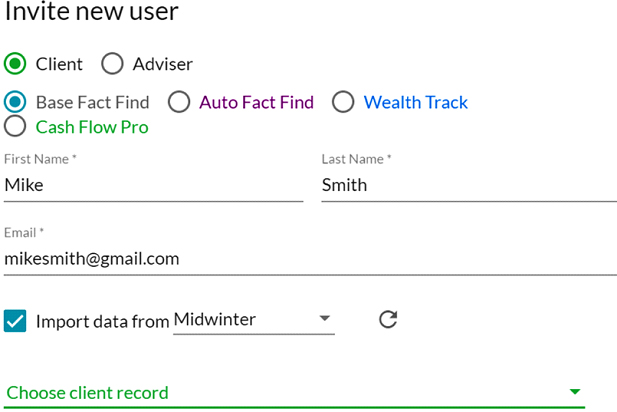
Task: Focus the Email field with mikesmith@gmail.com
Action: tap(310, 258)
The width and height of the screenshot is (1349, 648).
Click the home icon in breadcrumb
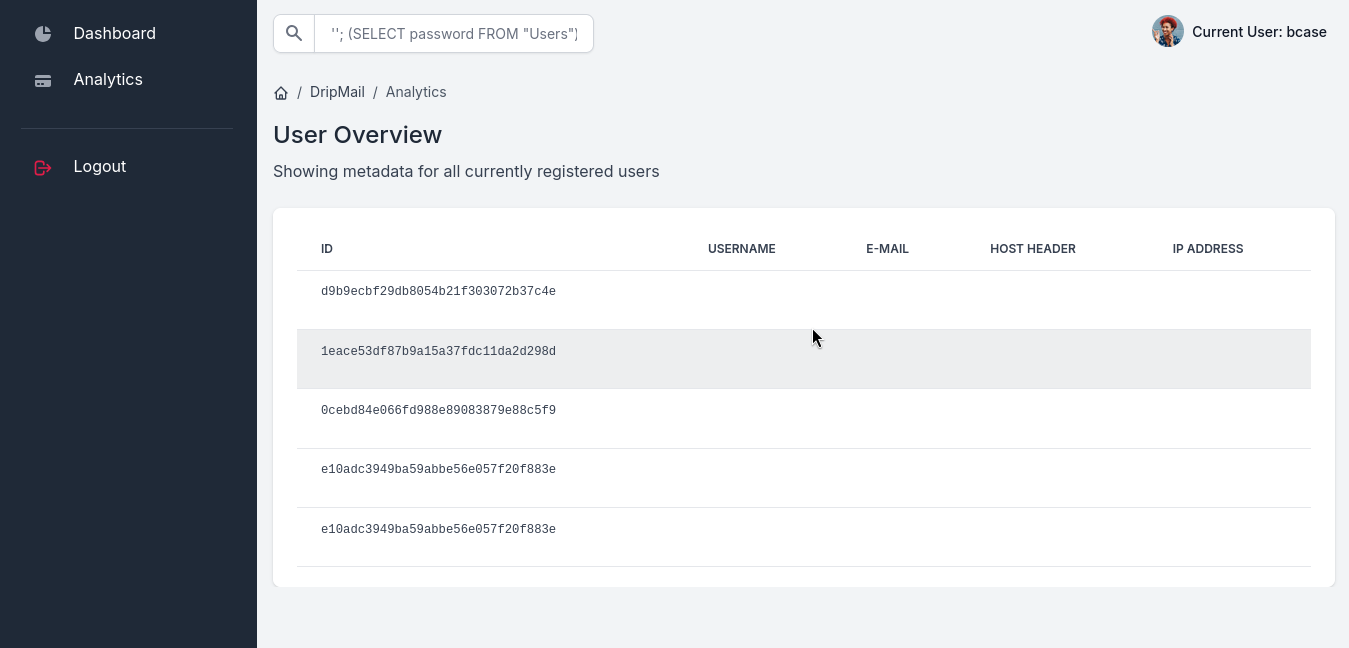[x=281, y=93]
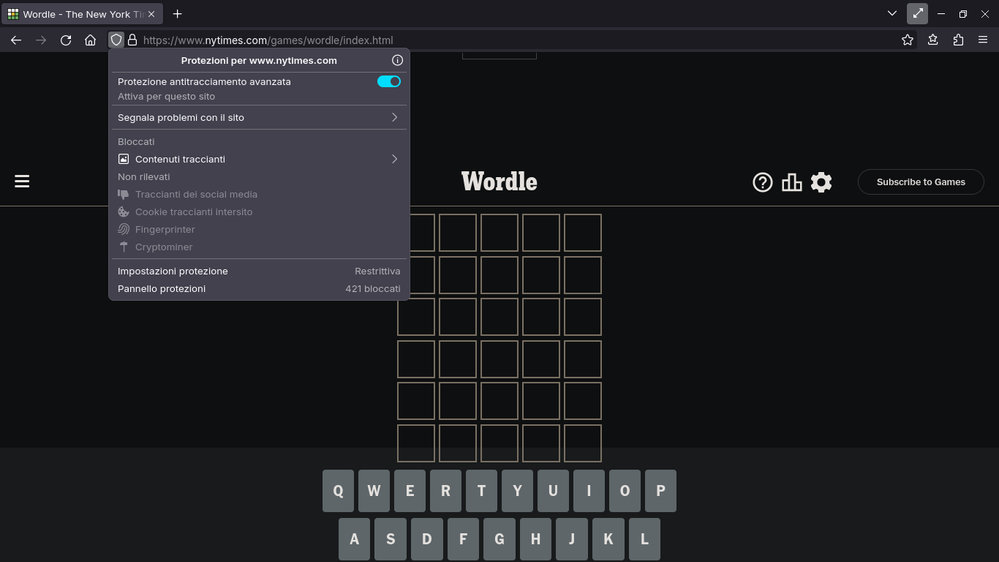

====

* [Work order] Every line from the one holding "The width and" through the final line of the data above is to be reproduced exactly, both ends included, with the pictures left out.

* [Written response]
The width and height of the screenshot is (1349, 648).
Click the home icon in breadcrumb
[x=281, y=93]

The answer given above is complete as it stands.